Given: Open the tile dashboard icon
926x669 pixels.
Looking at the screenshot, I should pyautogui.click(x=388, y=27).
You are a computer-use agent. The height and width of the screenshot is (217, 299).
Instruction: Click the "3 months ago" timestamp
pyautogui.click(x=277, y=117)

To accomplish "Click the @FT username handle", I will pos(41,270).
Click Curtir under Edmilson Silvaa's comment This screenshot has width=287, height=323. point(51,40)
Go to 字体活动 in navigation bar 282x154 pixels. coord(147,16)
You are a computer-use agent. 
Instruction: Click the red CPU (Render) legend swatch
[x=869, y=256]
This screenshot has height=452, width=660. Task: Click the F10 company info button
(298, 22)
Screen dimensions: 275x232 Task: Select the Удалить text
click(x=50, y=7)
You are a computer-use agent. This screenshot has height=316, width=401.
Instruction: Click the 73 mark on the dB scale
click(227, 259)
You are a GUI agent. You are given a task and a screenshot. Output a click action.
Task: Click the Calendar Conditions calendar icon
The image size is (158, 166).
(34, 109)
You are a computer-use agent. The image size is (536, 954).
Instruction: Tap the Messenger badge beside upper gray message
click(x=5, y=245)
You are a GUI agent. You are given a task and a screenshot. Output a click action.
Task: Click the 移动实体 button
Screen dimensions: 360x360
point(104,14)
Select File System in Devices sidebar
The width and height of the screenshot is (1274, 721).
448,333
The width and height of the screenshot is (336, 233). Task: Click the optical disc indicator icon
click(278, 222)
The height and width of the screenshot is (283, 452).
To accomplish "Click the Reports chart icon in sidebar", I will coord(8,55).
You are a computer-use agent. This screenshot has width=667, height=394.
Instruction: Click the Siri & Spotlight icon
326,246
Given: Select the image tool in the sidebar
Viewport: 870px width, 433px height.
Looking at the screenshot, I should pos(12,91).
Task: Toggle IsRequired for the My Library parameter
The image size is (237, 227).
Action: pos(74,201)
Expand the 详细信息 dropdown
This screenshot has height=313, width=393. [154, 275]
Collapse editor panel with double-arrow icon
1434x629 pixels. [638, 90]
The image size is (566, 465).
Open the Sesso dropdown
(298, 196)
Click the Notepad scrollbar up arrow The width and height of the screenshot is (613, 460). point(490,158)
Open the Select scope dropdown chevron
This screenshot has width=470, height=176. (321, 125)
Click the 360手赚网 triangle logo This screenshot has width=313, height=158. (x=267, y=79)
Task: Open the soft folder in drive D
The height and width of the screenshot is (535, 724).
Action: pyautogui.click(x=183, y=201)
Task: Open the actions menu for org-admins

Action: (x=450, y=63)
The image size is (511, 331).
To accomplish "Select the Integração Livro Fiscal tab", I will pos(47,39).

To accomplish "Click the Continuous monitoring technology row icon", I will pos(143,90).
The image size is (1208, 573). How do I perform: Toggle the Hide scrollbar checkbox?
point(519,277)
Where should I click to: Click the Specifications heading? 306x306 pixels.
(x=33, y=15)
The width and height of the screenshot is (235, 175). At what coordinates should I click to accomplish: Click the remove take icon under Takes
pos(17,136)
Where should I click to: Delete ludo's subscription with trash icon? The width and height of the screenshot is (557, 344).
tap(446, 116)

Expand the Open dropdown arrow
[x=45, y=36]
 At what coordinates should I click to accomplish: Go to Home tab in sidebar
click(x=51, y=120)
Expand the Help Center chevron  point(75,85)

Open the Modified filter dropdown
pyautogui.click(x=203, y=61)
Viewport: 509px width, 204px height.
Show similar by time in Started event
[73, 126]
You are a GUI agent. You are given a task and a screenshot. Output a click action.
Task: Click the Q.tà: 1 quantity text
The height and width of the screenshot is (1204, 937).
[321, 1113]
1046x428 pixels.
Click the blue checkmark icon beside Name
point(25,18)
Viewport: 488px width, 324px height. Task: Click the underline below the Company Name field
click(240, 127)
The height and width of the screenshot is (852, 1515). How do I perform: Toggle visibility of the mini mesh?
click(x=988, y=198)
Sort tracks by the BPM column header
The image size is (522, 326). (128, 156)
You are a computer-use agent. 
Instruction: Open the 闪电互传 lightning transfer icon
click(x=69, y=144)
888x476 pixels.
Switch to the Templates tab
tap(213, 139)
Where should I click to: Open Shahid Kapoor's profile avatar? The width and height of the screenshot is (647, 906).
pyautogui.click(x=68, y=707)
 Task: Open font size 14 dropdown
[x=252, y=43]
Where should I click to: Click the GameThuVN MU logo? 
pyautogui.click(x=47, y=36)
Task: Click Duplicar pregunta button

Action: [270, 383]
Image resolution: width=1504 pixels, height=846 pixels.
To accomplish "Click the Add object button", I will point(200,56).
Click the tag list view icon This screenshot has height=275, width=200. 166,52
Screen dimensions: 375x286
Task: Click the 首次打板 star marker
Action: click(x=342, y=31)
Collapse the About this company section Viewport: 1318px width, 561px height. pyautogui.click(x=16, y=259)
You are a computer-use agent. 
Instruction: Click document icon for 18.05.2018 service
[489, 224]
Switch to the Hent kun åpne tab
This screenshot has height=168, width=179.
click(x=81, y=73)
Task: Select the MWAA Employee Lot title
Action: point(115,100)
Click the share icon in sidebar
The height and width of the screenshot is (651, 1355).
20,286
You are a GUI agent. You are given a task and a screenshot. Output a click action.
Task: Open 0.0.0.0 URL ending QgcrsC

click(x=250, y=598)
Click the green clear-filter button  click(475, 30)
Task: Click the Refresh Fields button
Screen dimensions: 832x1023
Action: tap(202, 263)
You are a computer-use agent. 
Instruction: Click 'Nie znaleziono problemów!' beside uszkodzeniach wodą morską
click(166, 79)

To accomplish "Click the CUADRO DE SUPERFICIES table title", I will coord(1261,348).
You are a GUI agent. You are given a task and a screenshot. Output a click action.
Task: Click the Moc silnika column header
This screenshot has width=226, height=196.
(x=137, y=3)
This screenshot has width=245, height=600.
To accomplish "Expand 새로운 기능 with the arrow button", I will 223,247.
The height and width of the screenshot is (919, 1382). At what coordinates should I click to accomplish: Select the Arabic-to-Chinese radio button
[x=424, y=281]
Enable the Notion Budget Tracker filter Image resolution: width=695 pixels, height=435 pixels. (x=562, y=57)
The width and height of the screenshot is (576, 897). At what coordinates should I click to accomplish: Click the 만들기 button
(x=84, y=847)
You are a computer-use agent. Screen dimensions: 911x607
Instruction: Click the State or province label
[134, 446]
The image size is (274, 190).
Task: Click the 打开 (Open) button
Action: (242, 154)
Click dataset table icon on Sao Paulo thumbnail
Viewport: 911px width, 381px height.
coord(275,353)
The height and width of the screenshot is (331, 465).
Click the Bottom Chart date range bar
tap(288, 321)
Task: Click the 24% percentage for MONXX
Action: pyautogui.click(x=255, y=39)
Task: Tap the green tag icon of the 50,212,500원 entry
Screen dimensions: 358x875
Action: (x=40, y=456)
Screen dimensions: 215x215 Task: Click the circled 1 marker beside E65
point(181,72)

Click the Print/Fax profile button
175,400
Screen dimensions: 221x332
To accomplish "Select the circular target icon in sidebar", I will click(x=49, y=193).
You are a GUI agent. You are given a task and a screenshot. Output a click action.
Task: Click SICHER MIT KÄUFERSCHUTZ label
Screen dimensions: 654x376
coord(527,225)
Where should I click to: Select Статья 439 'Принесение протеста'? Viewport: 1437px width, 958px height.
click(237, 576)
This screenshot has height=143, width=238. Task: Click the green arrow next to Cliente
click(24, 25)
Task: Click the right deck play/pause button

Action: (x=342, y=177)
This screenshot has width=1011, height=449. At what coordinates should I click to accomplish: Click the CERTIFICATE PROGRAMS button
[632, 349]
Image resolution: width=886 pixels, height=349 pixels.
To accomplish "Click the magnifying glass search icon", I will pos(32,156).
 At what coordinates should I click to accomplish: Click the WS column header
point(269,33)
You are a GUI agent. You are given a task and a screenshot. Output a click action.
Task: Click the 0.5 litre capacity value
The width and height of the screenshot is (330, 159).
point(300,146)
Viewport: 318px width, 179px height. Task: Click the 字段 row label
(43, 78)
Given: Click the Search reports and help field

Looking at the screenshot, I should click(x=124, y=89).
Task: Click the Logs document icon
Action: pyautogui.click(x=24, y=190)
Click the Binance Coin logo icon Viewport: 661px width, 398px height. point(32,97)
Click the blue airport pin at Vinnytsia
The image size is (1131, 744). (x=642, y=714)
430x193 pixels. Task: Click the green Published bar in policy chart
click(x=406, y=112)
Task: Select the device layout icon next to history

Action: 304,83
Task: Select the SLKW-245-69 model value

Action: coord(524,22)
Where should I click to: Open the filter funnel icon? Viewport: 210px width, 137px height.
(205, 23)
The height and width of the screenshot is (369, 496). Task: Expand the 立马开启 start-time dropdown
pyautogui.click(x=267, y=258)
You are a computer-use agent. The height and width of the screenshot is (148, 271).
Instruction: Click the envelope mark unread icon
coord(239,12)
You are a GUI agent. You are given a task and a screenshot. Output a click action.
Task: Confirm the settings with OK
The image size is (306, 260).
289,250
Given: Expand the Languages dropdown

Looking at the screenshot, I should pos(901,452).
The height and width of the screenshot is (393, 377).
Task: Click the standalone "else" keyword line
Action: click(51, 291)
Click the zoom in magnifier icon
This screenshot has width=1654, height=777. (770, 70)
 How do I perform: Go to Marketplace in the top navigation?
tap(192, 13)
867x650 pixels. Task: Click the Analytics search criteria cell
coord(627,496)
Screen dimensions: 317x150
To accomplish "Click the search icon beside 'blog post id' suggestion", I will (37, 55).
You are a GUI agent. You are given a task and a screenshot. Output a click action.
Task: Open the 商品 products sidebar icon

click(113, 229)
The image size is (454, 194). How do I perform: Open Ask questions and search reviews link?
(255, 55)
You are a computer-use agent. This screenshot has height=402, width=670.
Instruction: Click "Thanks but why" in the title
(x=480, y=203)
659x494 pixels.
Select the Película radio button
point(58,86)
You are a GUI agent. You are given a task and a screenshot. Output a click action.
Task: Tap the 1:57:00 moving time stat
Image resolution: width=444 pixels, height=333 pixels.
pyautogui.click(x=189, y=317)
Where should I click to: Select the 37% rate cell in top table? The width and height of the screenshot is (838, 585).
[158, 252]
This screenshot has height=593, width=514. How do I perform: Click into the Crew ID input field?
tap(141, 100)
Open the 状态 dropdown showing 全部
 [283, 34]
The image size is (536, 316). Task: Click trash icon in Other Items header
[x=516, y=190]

Task prompt
Lines from the start of the material through the line containing "Click Curtir under" are wanted. Write them out exactly.

Written answer
Given: Open the tile dashboard icon
926x669 pixels.
Looking at the screenshot, I should pyautogui.click(x=388, y=27).
You are a computer-use agent. The height and width of the screenshot is (217, 299).
Instruction: Click the "3 months ago" timestamp
pyautogui.click(x=277, y=117)

To accomplish "Click the @FT username handle", I will pos(41,270).
Click Curtir under Edmilson Silvaa's comment This screenshot has width=287, height=323. point(51,40)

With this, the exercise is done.